# [TASK]
Beginning with the line that holds "This screenshot has height=579, width=863." and ending with the last line of the entries, please output each line exactly, apart from any pictures.

# [DATASET RECORDS]
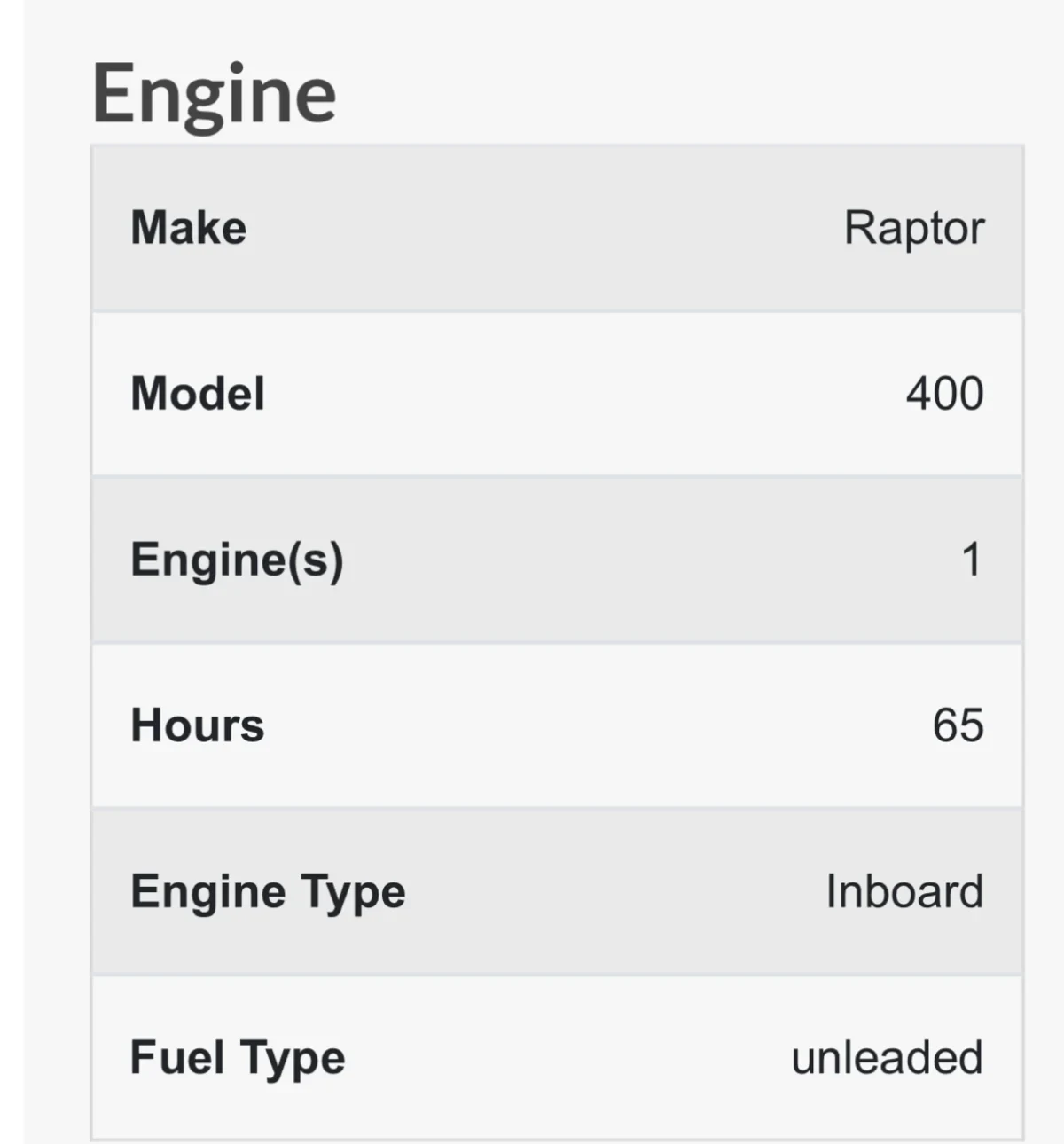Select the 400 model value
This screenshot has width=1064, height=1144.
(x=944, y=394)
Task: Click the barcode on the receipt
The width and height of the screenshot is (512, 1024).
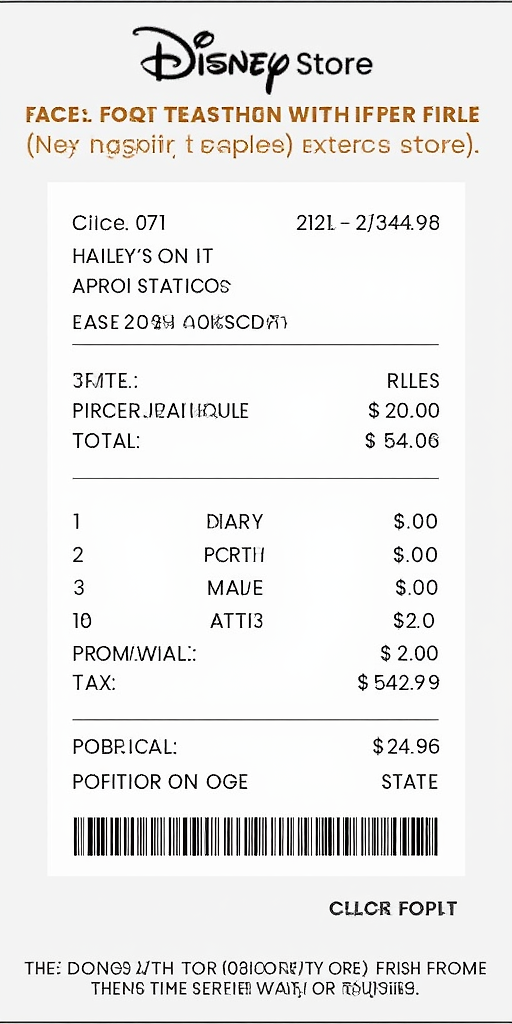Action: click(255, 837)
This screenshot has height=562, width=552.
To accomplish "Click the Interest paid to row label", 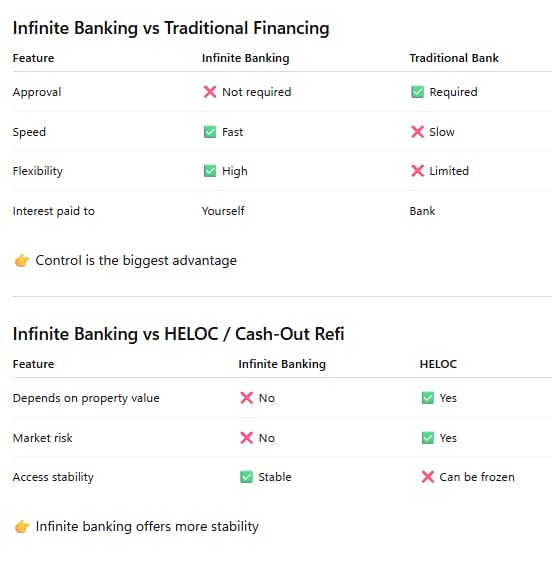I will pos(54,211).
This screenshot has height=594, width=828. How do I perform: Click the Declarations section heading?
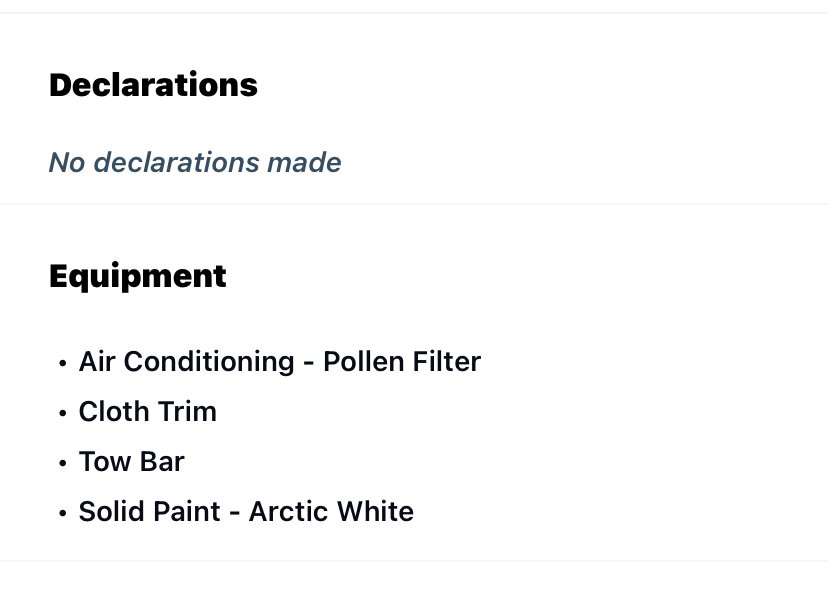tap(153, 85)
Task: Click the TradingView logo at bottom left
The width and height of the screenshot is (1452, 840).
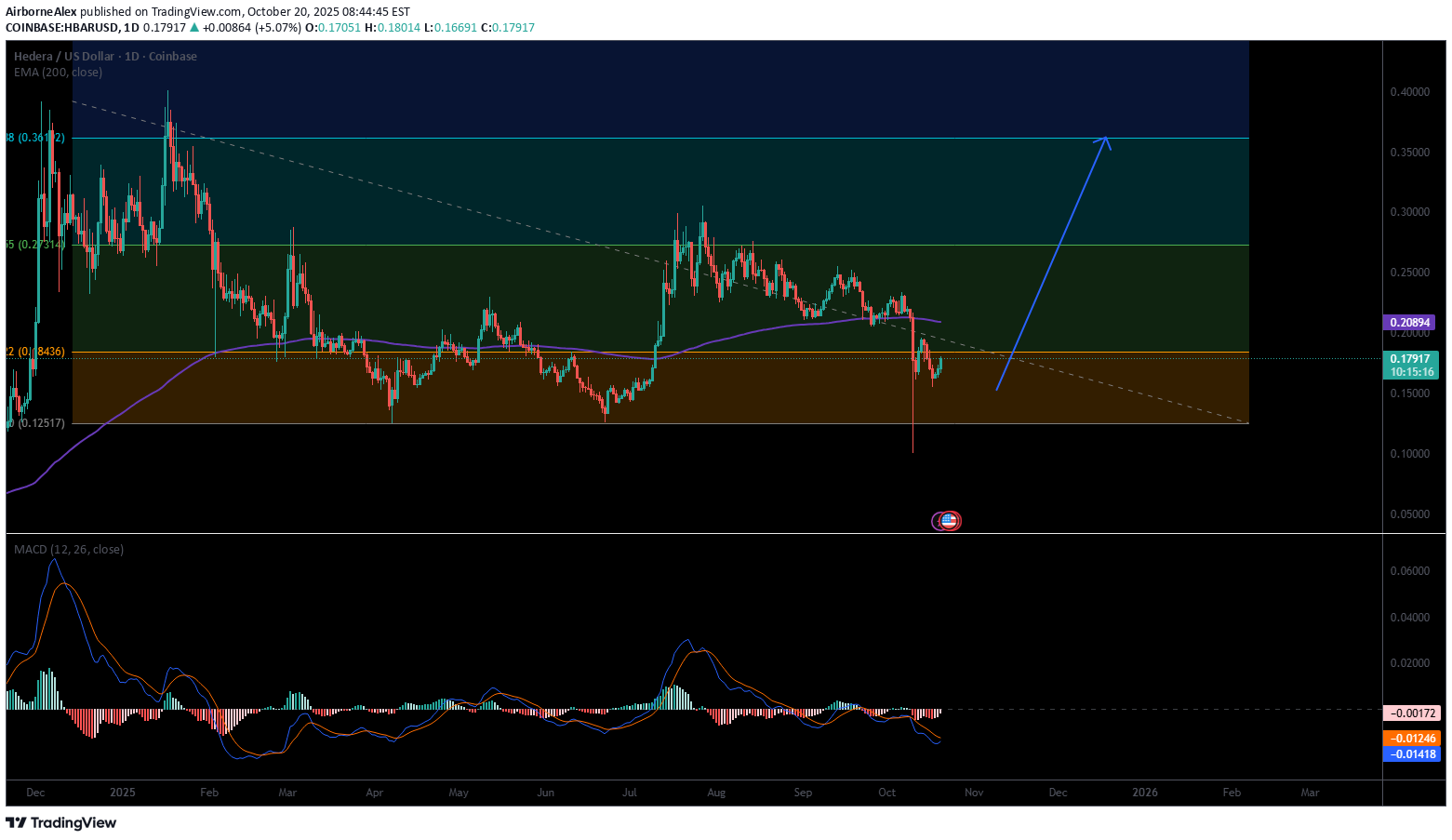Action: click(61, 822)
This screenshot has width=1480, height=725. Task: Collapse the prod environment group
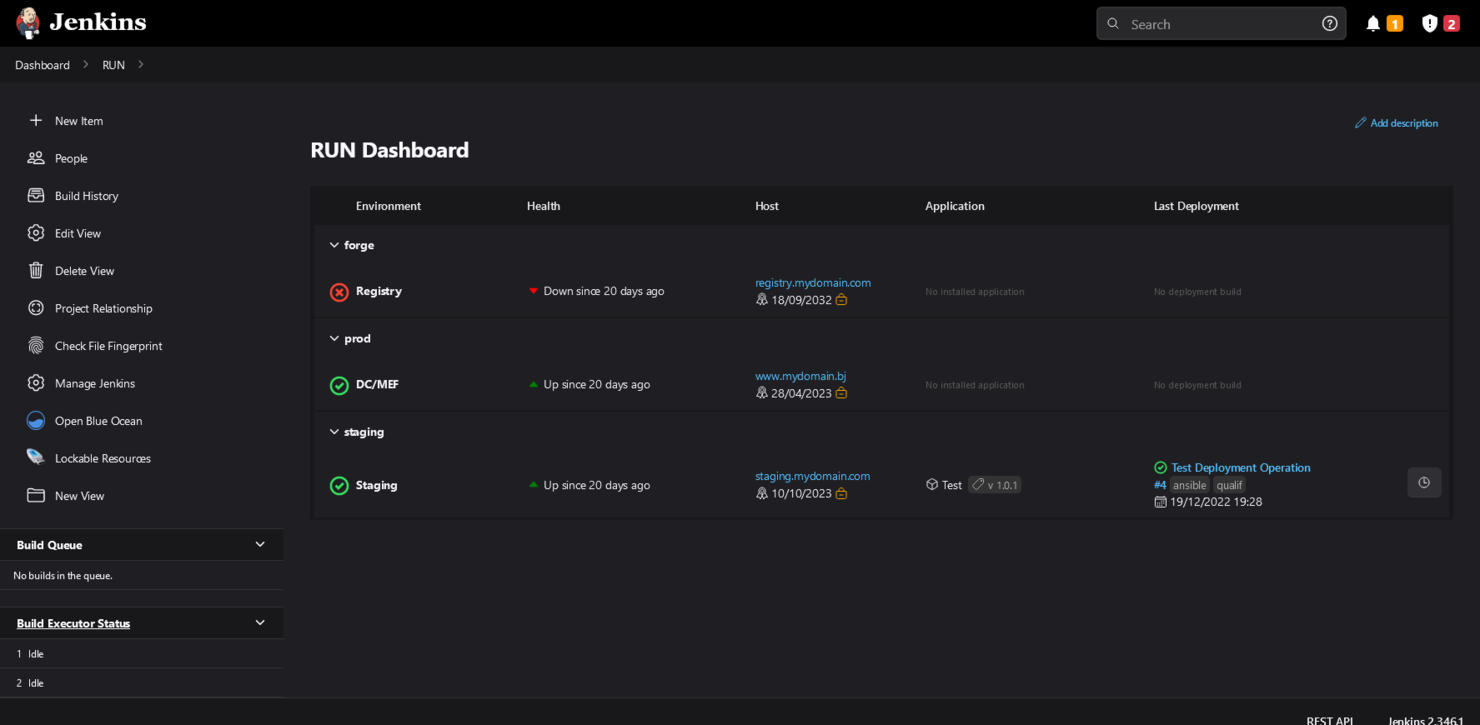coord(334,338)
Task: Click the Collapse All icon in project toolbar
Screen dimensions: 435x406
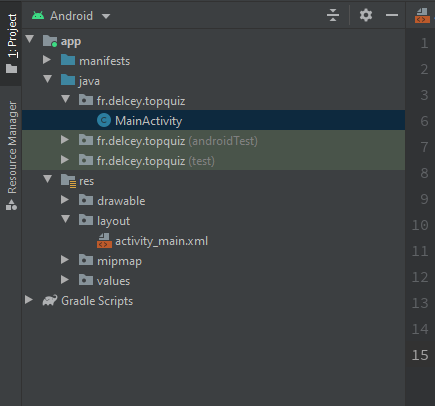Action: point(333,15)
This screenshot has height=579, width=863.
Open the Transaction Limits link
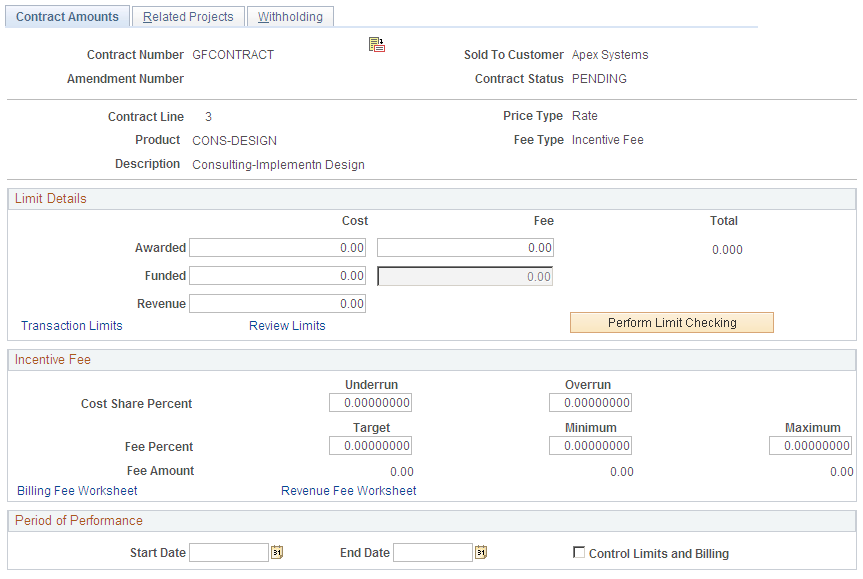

# [EXPECTED ANSWER]
This screenshot has height=579, width=863.
Open the Transaction Limits link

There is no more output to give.